Please set the lines down again exactly, from the top of the entries through the line that contains "Soluções (561, 29)".

## [Data records]
+ + +

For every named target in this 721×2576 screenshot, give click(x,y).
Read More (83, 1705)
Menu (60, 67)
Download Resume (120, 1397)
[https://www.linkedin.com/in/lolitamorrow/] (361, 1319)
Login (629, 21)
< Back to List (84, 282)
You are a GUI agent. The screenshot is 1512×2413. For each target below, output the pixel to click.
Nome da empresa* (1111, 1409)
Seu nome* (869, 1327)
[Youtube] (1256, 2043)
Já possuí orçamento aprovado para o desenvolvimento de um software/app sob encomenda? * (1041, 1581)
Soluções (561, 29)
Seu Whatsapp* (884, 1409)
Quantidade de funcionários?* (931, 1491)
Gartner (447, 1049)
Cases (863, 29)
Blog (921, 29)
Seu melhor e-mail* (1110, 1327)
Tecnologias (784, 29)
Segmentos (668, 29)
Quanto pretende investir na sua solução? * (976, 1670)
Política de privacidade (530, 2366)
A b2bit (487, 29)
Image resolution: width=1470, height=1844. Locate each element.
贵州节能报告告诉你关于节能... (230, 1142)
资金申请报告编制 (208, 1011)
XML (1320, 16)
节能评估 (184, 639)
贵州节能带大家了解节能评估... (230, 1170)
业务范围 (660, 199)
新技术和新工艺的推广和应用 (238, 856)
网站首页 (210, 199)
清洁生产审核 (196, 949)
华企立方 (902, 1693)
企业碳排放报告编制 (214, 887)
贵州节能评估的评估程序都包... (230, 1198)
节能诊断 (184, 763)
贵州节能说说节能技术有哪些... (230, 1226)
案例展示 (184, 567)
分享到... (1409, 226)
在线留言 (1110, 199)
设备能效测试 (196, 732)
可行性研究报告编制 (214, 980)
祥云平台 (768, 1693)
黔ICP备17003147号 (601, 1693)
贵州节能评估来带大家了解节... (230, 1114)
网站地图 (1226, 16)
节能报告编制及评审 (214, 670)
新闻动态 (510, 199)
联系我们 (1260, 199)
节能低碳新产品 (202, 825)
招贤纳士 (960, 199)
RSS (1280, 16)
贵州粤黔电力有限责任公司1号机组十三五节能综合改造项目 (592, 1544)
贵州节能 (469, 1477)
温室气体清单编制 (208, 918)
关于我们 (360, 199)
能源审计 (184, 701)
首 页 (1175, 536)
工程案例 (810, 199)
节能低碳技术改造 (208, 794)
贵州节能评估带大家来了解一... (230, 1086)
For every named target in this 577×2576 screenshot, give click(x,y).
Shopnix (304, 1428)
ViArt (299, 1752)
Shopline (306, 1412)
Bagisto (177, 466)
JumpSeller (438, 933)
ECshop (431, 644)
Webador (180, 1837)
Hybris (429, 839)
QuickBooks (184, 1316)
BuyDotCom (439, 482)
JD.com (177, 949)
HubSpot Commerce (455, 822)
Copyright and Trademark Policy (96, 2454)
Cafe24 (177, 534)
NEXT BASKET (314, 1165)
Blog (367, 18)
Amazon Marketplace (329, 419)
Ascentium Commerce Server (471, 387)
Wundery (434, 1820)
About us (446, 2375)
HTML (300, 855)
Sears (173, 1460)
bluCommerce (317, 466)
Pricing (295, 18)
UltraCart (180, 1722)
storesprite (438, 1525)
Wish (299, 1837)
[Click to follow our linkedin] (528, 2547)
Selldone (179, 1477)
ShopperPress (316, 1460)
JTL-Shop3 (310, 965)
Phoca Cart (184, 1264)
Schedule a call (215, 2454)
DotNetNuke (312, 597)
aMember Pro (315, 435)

+ + +

## [Response to the exercise]
For every named target in this 721×2576 screenshot, give click(x,y).
Read More (83, 1705)
Menu (60, 67)
Download Resume (120, 1397)
[https://www.linkedin.com/in/lolitamorrow/] (361, 1319)
Login (629, 21)
< Back to List (84, 282)
You are a GUI agent. The screenshot is 1512×2413. For each target below, output the pixel to click.
Nome da empresa* (1111, 1409)
Seu nome* (869, 1327)
[Youtube] (1256, 2043)
Já possuí orçamento aprovado para o desenvolvimento de um software/app sob encomenda? * (1041, 1581)
Soluções (561, 29)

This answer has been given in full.